> [Extracted text]:
-*-*-
Supreme Court, New York County
Jul 1, 2024
2024 N.Y. Slip Op. 32219 (N.Y. Sup. Ct. 2024)

Opinion

Index No. 452422/2023 Motion Seq. No. 001 NYSCEF Doc. No. 12

07-01-2024

In the Matter of NEW YORK BLACK CAR OPERATORS' INJURY COMPENSATION FUND, INC. also known as NEW YORK BLACK CAR FUND, as subrogee of CHRISTIAN CONTRERAS, Petitioner, v. CITY OF NEW YORK, Respondent.


Unpublished Opinion

MOTION DATE 07/12/2024

DECISION, ORDER, AND JUDGMENT

JOHN J. KELLEY, J.S.C.

The following e-filed documents, listed by NYSCEF document number (Motion 001) 1, 2, 3, 4, 5, 6, 7, 8, 9, 10, 11 were read on this motion to/for CONFIRM/DISAPPROVE AWARD/REPORT.

New York Black Car Operators' Injury Compensation Fund, Inc. (NYBCOICF), also known as New York Black Car Fund, petitions pursuant to CPLR 7510 to confirm two arbitration awards, dated March 7, 2023, and August 17, 2023, respectively, made by an arbitrator acting under the auspices of Arbitration Forums, Inc. (AFI), and pursuant to CPLR 7514 to direct the entry of judgment thereon. The respondent, City of New York, does not oppose the petition. The petition is granted, the awards rendered under AFI Docket Nos. 12301BBCCE8-C1-D1 and 12301BBCCE8-C1-D2 are confirmed, and NYBCOICF is entitled to enter a money judgment against the City in the principal sum of $2,783.68, plus statutory interest on the sum of $216.67 from March 7, 2023 and on the sum of $2,567.01 from August 17, 2023.
-*-*-
> [Exercise data]:
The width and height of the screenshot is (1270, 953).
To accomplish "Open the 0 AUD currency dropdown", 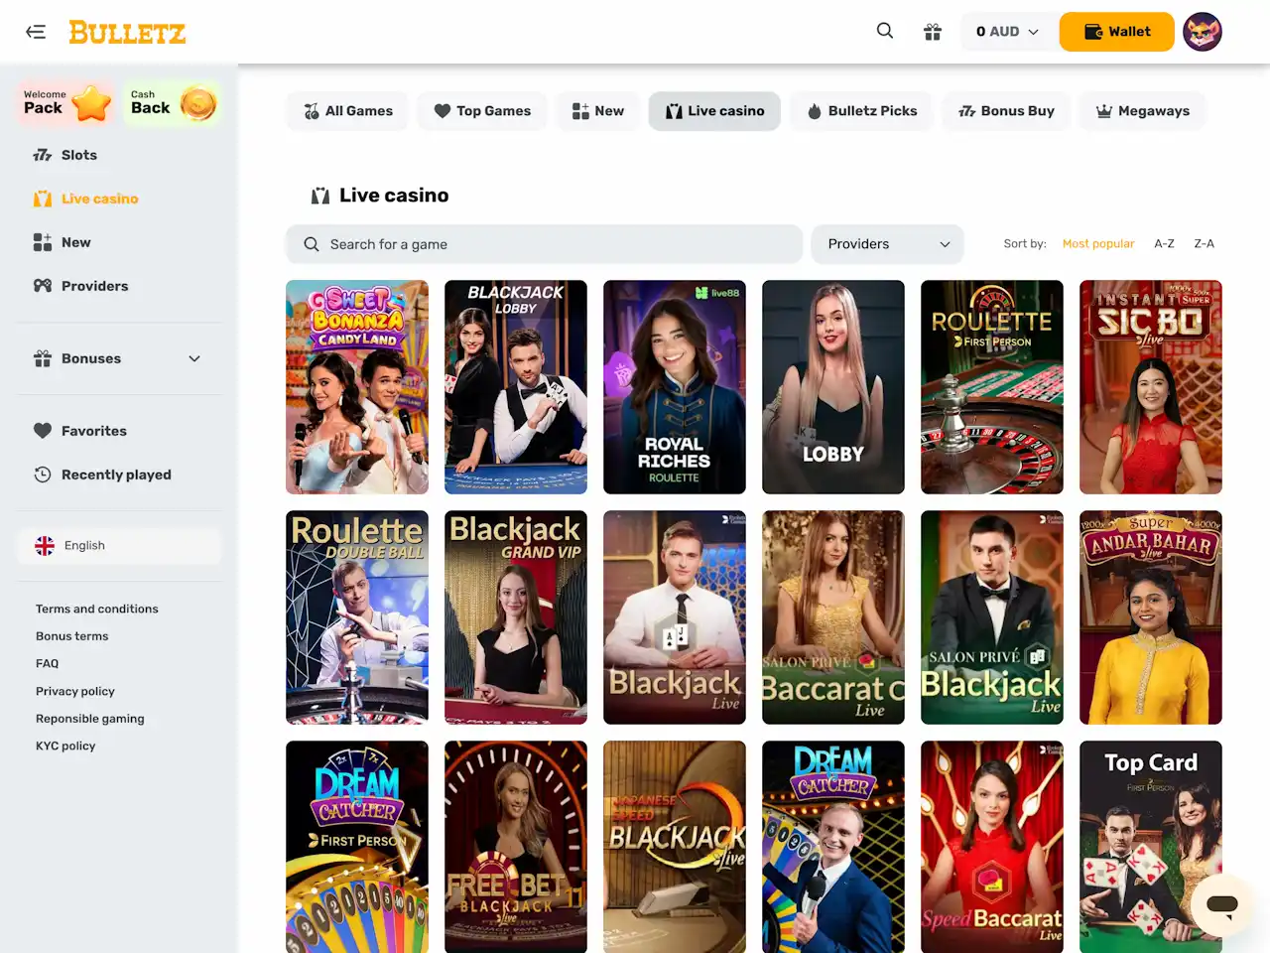I will pyautogui.click(x=1007, y=32).
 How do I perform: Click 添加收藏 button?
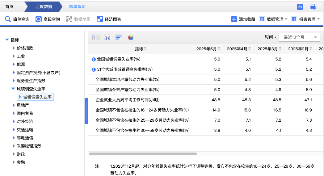point(243,19)
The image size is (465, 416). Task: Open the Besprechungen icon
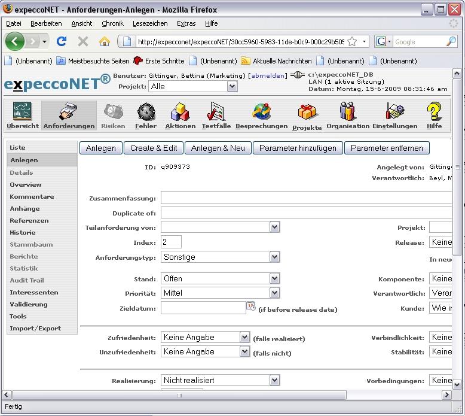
-*-*-
> [Task instructions]:
Transcribe the court decision word for word. Begin at the words "Supreme Court, New" and stop after "NEW YORK, Respondent.". The entries are unrelated to the court decision.

> [Solution for this task]:
Supreme Court, New York County
Jul 1, 2024
2024 N.Y. Slip Op. 32219 (N.Y. Sup. Ct. 2024)

Opinion

Index No. 452422/2023 Motion Seq. No. 001 NYSCEF Doc. No. 12

07-01-2024

In the Matter of NEW YORK BLACK CAR OPERATORS' INJURY COMPENSATION FUND, INC. also known as NEW YORK BLACK CAR FUND, as subrogee of CHRISTIAN CONTRERAS, Petitioner, v. CITY OF NEW YORK, Respondent.